* **Collection entries**:
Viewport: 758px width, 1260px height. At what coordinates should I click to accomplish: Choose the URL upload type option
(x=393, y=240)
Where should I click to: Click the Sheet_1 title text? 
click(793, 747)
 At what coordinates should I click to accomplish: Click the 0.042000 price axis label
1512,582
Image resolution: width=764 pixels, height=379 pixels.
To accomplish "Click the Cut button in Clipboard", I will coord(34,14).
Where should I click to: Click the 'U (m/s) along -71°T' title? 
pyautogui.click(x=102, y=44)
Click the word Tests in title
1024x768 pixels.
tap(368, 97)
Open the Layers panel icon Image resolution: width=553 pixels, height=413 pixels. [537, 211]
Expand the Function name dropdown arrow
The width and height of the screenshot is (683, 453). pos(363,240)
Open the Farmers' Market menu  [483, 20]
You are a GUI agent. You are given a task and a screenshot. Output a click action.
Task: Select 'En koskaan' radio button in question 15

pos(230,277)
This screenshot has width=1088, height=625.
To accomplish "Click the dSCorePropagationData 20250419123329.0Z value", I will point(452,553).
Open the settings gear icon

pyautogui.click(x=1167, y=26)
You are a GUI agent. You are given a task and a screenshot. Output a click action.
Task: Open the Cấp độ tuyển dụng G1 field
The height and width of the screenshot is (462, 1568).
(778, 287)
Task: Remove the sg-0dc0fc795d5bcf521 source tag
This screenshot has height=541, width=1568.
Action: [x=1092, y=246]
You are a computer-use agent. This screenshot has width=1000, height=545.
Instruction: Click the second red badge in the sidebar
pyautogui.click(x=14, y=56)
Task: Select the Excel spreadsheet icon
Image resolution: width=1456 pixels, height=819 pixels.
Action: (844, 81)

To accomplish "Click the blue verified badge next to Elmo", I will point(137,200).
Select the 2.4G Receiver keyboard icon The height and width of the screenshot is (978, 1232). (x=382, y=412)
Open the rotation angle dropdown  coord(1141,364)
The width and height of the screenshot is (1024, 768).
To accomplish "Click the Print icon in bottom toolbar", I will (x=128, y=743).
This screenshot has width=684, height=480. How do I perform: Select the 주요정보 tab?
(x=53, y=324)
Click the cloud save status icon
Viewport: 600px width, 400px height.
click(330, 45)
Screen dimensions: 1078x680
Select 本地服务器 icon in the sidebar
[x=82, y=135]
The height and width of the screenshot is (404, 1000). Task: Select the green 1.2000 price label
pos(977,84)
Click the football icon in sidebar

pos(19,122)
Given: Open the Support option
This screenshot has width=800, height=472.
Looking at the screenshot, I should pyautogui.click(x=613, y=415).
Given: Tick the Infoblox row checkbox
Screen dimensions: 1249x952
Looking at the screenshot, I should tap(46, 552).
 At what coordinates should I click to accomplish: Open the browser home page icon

* **Directions**: A word-for-word copy of the data is what should be returned.

* **Answer space**:
Viewport: 758px width, 1260px height. At what coordinates should I click to accomplish: Choose the URL upload type option
(x=393, y=240)
Where should I click to: Click the Sheet_1 title text? 
click(793, 747)
 At what coordinates should I click to accomplish: Click the 0.042000 price axis label
1512,582
Image resolution: width=764 pixels, height=379 pixels.
To accomplish "Click the Cut button in Clipboard", I will coord(34,14).
Where should I click to: Click the 'U (m/s) along -71°T' title? 
pyautogui.click(x=102, y=44)
Click the word Tests in title
1024x768 pixels.
tap(368, 97)
Open the Layers panel icon Image resolution: width=553 pixels, height=413 pixels. [537, 211]
Expand the Function name dropdown arrow
The width and height of the screenshot is (683, 453). pos(363,240)
Open the Farmers' Market menu  [483, 20]
You are a GUI agent. You are given a task and a screenshot. Output a click action.
Task: Select 'En koskaan' radio button in question 15

pos(230,277)
This screenshot has width=1088, height=625.
To accomplish "Click the dSCorePropagationData 20250419123329.0Z value", I will point(452,553).
Open the settings gear icon

pyautogui.click(x=1167, y=26)
You are a GUI agent. You are given a task and a screenshot. Output a click action.
Task: Open the Cấp độ tuyển dụng G1 field
The height and width of the screenshot is (462, 1568).
(778, 287)
Task: Remove the sg-0dc0fc795d5bcf521 source tag
This screenshot has height=541, width=1568.
Action: [x=1092, y=246]
You are a computer-use agent. This screenshot has width=1000, height=545.
Instruction: Click the second red badge in the sidebar
pyautogui.click(x=14, y=56)
Task: Select the Excel spreadsheet icon
Image resolution: width=1456 pixels, height=819 pixels.
Action: (844, 81)

To accomplish "Click the blue verified badge next to Elmo", I will point(137,200).
Select the 2.4G Receiver keyboard icon The height and width of the screenshot is (978, 1232). (x=382, y=412)
Open the rotation angle dropdown  coord(1141,364)
The width and height of the screenshot is (1024, 768).
To accomplish "Click the Print icon in bottom toolbar", I will (x=128, y=743).
This screenshot has width=684, height=480. How do I perform: Select the 주요정보 tab?
(x=53, y=324)
Click the cloud save status icon
Viewport: 600px width, 400px height.
click(330, 45)
Screen dimensions: 1078x680
Select 本地服务器 icon in the sidebar
[x=82, y=135]
The height and width of the screenshot is (404, 1000). Task: Select the green 1.2000 price label
pos(977,84)
Click the football icon in sidebar

pos(19,122)
Given: Open the Support option
This screenshot has width=800, height=472.
Looking at the screenshot, I should pyautogui.click(x=613, y=415).
Given: Tick the Infoblox row checkbox
Screen dimensions: 1249x952
Looking at the screenshot, I should tap(46, 552).
 At what coordinates should I click to accomplish: Open the browser home page icon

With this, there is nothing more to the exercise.